| What the exercise asks |
Starting at the line that contains "In order to click on New" and stopping after the line that contains "coordinates (1297, 21).", write out those lines again, swapping "screenshot" for "capture" and leaving everything else unchanged.

| Item-finding records |
★ ★ ★ ★

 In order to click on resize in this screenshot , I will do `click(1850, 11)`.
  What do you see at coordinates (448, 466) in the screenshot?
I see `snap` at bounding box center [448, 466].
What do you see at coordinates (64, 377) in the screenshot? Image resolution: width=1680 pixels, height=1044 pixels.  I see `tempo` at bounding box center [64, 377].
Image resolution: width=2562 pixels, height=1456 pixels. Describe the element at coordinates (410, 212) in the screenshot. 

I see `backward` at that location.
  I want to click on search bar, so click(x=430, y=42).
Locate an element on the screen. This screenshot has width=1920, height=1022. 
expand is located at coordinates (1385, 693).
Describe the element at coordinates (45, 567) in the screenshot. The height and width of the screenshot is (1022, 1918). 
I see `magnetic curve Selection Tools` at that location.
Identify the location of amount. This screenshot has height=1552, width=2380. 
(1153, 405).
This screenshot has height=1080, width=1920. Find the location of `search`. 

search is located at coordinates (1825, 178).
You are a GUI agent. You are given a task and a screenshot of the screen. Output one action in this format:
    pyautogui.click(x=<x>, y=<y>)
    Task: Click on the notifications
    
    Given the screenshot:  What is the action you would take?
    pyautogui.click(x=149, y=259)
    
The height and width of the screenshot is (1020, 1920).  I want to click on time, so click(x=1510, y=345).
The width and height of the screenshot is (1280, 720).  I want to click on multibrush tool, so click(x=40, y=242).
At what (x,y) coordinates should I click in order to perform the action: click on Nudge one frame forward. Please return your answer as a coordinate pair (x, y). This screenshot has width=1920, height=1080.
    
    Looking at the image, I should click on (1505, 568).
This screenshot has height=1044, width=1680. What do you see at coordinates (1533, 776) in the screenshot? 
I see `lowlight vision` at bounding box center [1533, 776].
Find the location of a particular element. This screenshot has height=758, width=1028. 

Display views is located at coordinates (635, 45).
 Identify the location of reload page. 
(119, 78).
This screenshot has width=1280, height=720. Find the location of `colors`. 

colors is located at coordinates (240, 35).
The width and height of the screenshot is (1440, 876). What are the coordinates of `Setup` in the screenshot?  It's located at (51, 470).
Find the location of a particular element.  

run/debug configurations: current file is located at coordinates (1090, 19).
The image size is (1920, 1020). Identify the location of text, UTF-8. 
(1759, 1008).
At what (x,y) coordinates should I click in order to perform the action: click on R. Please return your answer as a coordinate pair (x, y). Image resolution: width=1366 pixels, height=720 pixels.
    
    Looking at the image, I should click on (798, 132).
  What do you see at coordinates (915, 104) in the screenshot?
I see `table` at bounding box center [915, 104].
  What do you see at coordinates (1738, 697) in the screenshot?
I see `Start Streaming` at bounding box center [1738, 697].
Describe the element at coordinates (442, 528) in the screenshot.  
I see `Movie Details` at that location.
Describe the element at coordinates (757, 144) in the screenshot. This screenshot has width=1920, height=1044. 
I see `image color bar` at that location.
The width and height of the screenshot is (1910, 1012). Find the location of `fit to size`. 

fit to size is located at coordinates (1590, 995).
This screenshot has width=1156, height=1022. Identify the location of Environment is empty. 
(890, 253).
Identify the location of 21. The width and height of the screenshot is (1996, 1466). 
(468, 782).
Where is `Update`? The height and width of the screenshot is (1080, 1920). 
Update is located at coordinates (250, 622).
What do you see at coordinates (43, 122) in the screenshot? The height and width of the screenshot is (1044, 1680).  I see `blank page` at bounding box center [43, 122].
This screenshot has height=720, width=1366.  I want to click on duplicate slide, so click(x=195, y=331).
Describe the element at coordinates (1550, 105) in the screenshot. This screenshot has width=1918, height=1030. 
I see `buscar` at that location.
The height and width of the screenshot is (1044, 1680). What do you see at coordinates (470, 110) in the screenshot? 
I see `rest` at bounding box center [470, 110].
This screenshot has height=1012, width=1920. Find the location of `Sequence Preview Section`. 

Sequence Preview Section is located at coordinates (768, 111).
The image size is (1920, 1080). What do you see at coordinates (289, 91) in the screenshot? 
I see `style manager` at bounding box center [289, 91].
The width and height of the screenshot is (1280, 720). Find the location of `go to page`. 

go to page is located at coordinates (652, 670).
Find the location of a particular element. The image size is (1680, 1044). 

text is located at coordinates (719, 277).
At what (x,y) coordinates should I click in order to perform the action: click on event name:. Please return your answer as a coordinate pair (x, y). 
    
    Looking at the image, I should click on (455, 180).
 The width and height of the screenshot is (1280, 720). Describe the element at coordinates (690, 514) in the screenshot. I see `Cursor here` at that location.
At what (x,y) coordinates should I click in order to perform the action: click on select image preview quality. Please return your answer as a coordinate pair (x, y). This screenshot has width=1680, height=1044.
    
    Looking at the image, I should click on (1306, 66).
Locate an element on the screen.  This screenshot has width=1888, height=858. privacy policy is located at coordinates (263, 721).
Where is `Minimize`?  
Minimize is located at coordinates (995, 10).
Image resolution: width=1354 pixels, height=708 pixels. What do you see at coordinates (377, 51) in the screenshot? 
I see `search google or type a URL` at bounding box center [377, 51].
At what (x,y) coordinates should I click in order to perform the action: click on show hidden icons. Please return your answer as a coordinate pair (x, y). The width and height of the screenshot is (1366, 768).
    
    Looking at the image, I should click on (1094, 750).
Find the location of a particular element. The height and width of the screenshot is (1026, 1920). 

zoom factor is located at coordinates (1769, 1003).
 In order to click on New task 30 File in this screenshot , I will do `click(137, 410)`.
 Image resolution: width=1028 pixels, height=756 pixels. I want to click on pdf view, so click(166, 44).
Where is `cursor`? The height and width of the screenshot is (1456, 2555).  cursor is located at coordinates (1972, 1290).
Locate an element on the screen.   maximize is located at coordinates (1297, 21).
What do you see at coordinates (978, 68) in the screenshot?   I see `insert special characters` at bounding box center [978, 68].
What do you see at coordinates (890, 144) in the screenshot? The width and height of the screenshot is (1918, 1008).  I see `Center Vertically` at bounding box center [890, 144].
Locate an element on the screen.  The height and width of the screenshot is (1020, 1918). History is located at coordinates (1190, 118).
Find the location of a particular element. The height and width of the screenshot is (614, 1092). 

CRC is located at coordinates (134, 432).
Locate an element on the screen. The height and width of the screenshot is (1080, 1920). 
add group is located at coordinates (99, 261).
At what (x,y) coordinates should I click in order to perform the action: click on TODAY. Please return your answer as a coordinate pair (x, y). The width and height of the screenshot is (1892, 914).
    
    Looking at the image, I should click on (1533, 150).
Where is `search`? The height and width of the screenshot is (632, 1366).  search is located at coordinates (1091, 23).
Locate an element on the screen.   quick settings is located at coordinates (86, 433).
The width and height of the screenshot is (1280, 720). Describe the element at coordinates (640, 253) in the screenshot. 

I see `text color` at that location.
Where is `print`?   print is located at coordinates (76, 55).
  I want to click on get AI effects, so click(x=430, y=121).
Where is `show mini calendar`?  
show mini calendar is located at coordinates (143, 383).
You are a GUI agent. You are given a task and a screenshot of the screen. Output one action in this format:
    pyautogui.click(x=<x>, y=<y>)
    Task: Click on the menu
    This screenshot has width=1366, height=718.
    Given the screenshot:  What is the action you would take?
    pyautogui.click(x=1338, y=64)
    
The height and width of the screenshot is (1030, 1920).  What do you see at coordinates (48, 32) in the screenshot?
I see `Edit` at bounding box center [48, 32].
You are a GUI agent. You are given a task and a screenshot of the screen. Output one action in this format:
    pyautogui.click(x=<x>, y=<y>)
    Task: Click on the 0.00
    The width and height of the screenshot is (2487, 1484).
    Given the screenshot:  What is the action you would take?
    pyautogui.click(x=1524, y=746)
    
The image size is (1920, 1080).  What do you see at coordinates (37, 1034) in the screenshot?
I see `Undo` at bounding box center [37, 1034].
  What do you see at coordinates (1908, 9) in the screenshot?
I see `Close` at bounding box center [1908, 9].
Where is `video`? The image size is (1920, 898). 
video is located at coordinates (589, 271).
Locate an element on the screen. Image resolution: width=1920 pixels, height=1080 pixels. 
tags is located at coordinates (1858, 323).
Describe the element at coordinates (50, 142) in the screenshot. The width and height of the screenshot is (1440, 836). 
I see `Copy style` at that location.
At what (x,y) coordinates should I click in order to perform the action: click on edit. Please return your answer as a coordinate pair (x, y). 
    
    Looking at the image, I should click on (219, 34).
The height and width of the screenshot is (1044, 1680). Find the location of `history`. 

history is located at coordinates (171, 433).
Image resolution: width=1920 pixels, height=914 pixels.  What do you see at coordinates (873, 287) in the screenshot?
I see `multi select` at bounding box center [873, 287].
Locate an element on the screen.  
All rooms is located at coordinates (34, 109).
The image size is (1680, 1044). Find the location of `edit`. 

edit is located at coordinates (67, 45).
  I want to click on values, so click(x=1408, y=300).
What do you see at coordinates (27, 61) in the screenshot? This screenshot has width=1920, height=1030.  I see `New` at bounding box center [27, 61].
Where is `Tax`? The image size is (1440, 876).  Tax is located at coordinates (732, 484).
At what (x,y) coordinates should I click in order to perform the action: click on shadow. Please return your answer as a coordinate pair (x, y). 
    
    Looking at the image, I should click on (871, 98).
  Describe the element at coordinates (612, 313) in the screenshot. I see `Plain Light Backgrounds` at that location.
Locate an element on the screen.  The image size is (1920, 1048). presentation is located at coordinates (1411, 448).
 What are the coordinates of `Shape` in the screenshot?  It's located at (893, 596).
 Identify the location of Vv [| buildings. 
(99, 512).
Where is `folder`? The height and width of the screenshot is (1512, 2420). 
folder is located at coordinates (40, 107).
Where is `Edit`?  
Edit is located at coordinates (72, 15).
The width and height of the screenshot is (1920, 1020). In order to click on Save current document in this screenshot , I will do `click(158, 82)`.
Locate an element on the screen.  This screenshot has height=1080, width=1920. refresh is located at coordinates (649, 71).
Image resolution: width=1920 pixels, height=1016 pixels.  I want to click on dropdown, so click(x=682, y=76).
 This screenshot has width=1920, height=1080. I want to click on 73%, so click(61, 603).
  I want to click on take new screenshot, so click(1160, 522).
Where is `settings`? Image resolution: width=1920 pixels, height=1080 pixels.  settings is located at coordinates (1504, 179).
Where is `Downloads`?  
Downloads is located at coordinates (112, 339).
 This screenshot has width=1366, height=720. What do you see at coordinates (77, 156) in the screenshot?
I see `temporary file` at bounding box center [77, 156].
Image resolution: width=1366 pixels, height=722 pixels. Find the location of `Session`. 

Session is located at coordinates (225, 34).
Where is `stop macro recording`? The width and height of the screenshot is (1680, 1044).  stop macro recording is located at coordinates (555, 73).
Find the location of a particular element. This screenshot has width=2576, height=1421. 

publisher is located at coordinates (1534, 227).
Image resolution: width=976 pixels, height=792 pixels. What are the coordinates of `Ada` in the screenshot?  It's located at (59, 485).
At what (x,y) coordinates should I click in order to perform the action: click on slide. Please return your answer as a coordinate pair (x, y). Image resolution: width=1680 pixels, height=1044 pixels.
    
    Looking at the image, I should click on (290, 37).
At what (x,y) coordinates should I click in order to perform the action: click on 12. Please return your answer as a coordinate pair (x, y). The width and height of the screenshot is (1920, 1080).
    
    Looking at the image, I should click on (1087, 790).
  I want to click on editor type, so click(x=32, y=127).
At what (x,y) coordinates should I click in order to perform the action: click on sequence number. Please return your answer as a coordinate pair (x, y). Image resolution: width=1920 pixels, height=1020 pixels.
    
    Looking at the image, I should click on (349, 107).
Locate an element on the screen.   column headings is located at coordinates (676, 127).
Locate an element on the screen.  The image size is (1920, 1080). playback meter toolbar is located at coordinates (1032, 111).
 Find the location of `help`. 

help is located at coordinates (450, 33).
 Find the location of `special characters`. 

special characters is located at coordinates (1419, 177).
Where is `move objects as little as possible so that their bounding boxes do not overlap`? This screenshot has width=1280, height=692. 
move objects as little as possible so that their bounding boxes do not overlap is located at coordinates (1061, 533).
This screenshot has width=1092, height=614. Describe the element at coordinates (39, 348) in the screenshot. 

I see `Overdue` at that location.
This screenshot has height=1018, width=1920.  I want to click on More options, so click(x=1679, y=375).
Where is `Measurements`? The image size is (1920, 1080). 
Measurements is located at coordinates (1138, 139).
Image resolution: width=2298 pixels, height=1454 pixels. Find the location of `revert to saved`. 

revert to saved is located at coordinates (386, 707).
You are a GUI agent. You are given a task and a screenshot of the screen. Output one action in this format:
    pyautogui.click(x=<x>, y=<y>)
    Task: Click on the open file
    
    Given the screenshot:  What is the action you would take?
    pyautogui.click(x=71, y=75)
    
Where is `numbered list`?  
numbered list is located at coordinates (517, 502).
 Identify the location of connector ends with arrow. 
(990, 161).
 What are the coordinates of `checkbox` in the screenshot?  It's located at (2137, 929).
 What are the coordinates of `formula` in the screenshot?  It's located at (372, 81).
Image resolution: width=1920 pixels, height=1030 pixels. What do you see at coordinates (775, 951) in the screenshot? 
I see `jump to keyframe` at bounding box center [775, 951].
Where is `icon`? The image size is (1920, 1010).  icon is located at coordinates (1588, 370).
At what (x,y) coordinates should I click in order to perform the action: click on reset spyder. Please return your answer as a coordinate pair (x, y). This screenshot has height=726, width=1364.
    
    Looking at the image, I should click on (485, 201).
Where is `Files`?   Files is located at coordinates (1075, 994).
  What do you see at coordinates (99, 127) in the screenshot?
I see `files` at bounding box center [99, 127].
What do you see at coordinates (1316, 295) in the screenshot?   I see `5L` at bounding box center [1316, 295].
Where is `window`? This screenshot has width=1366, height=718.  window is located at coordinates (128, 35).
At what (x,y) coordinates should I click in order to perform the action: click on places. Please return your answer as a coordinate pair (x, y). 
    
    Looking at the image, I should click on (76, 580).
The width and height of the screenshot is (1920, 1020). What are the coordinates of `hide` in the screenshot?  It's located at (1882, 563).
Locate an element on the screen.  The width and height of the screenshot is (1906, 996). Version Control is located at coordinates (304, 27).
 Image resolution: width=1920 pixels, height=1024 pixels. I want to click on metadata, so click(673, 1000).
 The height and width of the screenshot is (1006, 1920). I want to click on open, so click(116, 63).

★ ★ ★ ★

| Output for this exercise |
 In order to click on New task 30 File in this capture , I will do `click(137, 410)`.
 Image resolution: width=1028 pixels, height=756 pixels. I want to click on pdf view, so click(166, 44).
Where is `cursor`? The height and width of the capture is (1456, 2555).  cursor is located at coordinates (1972, 1290).
Locate an element on the screen.   maximize is located at coordinates (1297, 21).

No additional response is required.